Observation data Epoch J2000 Equinox ICRS
- Constellation: Andromeda
- Right ascension: 01^{h} 45^{m} 03.27155^{s}
- Declination: +37° 58′ 33.2379″
- Apparent magnitude (V): 11.0 – 17.6 variable

Characteristics
- Spectral type: pec(UG)
- Apparent magnitude (B): 12.8
- Apparent magnitude (V): 11.00
- Apparent magnitude (G): 16.3185
- Apparent magnitude (J): 14.589
- Apparent magnitude (H): 13.996
- Apparent magnitude (K): 13.730
- Variable type: UGSS

Astrometry
- Proper motion (μ): RA: 5.431±0.046 mas/yr Dec.: −7.249±0.059 mas/yr
- Parallax (π): 2.4070±0.0666 mas
- Distance: 1,360 ± 40 ly (420 ± 10 pc)

Orbit
- Period (P): 0.16302±0.00032 days
- Periastron epoch (T): HJD 2450005.6924±0.0021
- Semi-amplitude (K_{1}) (primary): 91±7 km/s
- Other designations: 2MASS J01450327+3756334, CRTS J014503.3+375633

Database references
- SIMBAD: data

= AR Andromedae =

Star in the constellation Andromeda

AR Andromedae (AR And) is a dwarf nova of the SS Cygni type in the constellation Andromeda. Its typical apparent visual magnitude is 17.6, but increases up to 11.0 magnitude during outbursts. The outbursts occur approximately every 23 days.

==System==
Dwarf novae systems are made up by a classical star with a white dwarf companion. By measuring the Doppler shift of spectral lines, it was found to have an orbital period of 3.91 hours. The accretion disk around the white dwarf seems to be axisymmetric and devoid of structure.

==Variability==
AR Andromedae was first listed as a variable star by Frank Elmore Ross in 1929, based on observations in 1907 (when the star was too faint to detect) and 1927 (when the star had flared to magnitude 12). It was initially classified as a Mira variable star. In 1934 it was given the variable star designation AR Andromedae.

The light emitted by dwarf novae like AR Andromedae comes entirely from the accretion disc and the white dwarf; the luminosity increase during outbursts is typically induced by a variation in the accretion rate of the white dwarf.

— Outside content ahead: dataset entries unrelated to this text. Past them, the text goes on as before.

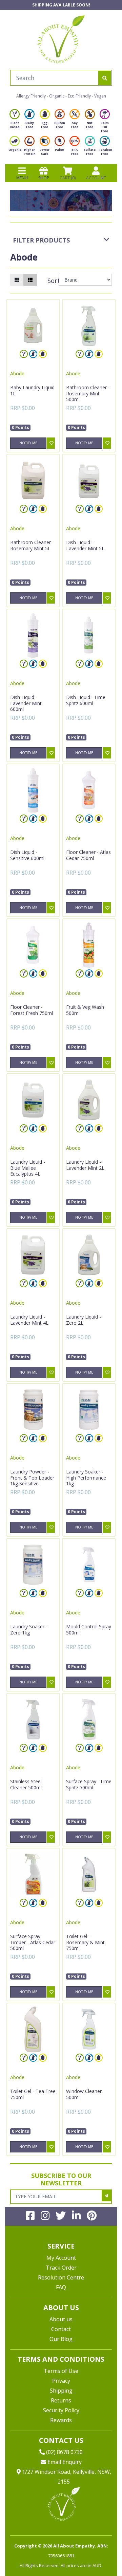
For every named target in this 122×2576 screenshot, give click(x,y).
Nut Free (89, 125)
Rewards (61, 2420)
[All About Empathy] (61, 39)
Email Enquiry (64, 2462)
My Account (61, 2257)
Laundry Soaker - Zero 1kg (28, 1629)
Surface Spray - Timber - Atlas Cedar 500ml (32, 1942)
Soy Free (74, 125)
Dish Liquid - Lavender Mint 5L (85, 545)
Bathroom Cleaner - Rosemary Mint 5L (32, 545)
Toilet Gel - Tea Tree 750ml (33, 2094)
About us (61, 2319)
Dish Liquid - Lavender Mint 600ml (26, 703)
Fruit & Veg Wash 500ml (85, 1010)
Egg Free (44, 125)
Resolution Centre (61, 2277)
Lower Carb (44, 151)
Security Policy (61, 2410)
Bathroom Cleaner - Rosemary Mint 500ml (88, 393)
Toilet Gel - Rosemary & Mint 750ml (85, 1942)
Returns (61, 2400)
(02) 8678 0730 (64, 2452)
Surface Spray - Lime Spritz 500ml (88, 1784)
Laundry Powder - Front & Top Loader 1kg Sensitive (32, 1477)
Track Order (61, 2267)
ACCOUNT (96, 178)
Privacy (61, 2380)
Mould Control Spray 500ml (88, 1629)
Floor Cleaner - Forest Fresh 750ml (31, 1010)
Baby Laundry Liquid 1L (32, 390)
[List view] (30, 280)
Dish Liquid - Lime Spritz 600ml (85, 700)
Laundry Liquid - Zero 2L (83, 1319)
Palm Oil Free (105, 127)
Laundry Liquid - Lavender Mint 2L (85, 1165)
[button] (100, 2554)
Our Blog (61, 2339)
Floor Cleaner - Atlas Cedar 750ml (88, 855)
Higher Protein (30, 151)
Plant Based (15, 125)
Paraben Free (105, 151)
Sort (52, 280)
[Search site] (104, 77)
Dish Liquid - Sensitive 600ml (27, 855)
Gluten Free (59, 125)
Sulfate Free (90, 151)
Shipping (61, 2390)
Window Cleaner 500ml (84, 2094)
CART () (68, 178)
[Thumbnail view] (17, 280)
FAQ (61, 2287)
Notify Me (28, 443)
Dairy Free (29, 125)
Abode (17, 373)
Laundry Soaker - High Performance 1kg (86, 1477)
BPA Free (74, 151)
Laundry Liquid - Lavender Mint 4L (29, 1319)
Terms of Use (61, 2371)
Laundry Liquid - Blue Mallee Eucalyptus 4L (27, 1168)
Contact (61, 2329)
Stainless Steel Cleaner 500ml (26, 1784)
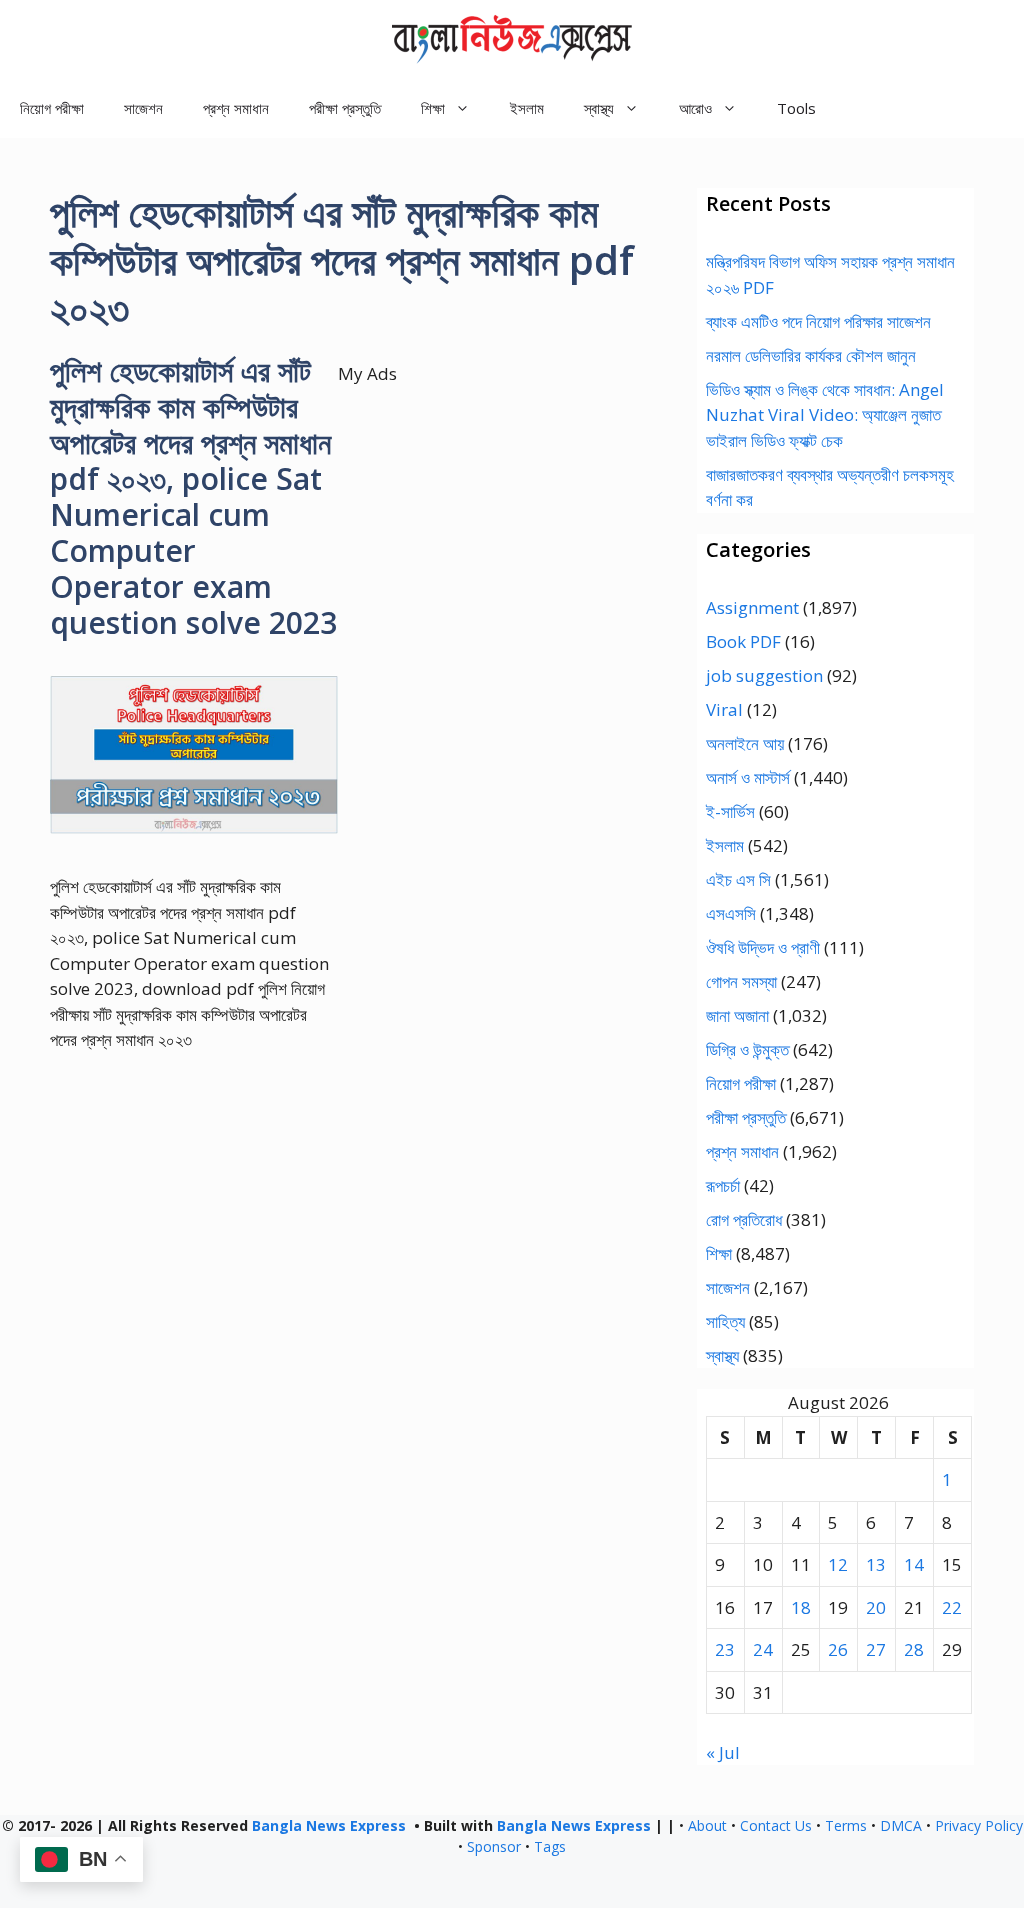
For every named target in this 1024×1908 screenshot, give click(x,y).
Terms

The outbursts are unusually frequent, with 19 outbursts detected by 2016.

==Spectrum==
The spectral type of AR Andromedae is classified as peculiar of the U Geminorum type, since the spectrum is not a typical stellar blackbody. It also shows strong emission lines of the first two Balmer series lines as well as HeI ones. In addition, an unusually strong FeII line with other possible weak lines of the same origin were also reported.